At my work, we store hundreds of thousands of block-level backups for our customers. Since our customer base is mostly Windows focused, most of these backups are copies of NTFS file systems. As of today, we’re not performing any data deduplication on these backups, which is pretty crazy considering that how well you’d think a Windows OS will probably dedup.
So I started on a journey to attempt to dedup NTFS. This blog post briefly describes my journey and thoughts, but also introduces a tool called fsdup I developed as part of a 3 week proof-of-concept. Please note that while the tool works, it’s highly experimental and should not be used in production!
Content
0. Link to the fsdup tool
If you’re impatient, here’s a link to the fsdup tool I created as part of this proof-of-concept.
1. Thoughts on NTFS deduping
1.1. The obvious approach
The obvious approach to dedup NTFS would be to simply dedup blocks (= clusters), so typically that would mean deduping with a fixed offset of 4096 bytes (4K cluster size). While that will lead to the best dedup results, it also produces a lot of metadata and the metadata-to-data ratio (metadata overhead) is pretty bad. In addition to that, the more chunks you produce the higher the chance of hash collisions (unless you increase the hash size, which in turn increases the metadata overhead …). On top of that, many object stores or file systems are not really good with small files like that, so a higher chunk size is desirable.

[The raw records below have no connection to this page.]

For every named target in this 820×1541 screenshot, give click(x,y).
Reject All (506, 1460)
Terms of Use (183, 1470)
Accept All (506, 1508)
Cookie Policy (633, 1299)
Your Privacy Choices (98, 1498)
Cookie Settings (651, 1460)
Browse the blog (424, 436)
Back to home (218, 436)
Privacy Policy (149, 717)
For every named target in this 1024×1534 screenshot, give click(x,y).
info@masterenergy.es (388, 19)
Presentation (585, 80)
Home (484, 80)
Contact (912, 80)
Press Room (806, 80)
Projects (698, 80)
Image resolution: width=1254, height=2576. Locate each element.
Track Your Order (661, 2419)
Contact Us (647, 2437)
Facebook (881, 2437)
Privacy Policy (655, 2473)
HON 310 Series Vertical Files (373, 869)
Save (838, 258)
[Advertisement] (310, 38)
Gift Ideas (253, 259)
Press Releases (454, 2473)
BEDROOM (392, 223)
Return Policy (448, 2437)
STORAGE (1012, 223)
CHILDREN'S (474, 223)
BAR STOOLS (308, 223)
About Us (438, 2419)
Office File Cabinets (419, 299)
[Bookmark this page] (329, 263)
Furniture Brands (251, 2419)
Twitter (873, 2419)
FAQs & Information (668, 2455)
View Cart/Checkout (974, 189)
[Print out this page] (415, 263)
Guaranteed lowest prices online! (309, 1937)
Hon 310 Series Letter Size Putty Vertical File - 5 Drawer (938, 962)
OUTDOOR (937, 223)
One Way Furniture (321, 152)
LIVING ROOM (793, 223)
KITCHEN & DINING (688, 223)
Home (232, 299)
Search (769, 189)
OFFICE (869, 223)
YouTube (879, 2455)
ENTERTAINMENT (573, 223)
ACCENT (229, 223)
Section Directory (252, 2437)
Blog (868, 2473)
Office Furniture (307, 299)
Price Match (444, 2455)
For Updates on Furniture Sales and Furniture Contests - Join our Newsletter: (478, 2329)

That said, given that we’re talking about hundreds of thousands (maybe even millions? I should really check …) of NTFS file systems, it might not matter if the objects are 4K or 128K in size.
1.2. What I did instead
Since this was a proof-of-concept, and I wanted to learn about NTFS and write some fun Go code, I chose to go a different route:
Instead of fixed offset chunking with 4K chunks, I decided to parse the NTFS filesystem using a combination of content aware chunking (for the file system itself) and fixed offset chunking (for the files within the file system).
Here’s my approach:
- Index files within NTFS: Read all entries in the master file table ($MFT) that are larger than X (e.g. 128K, 2M, …). For each entry, read all data runs (extents, fragments) sequentially (i.e. re-assmble the file). Break the re-assembled file into max. 32M sized chunks and then hash each chunk using blake2b. For each chunk checksum, compare if it’s in the global chunk index and only store new chunks.
- Index empty space: Read the NTFS bitmap ($Bitmap), find unused sections and mark them as sparse. This step is optional. If it is used, the re-assembled file system will likely not be identical as the original one, because unused space is rarely ever filled with zeros. However, the space savings due to this step are enormous and the user won’t care.
- Find gaps: All sections of the file system that are not covered by step 1 or 2 are stored in gap chunks. This typically includes all files smaller than X (see above).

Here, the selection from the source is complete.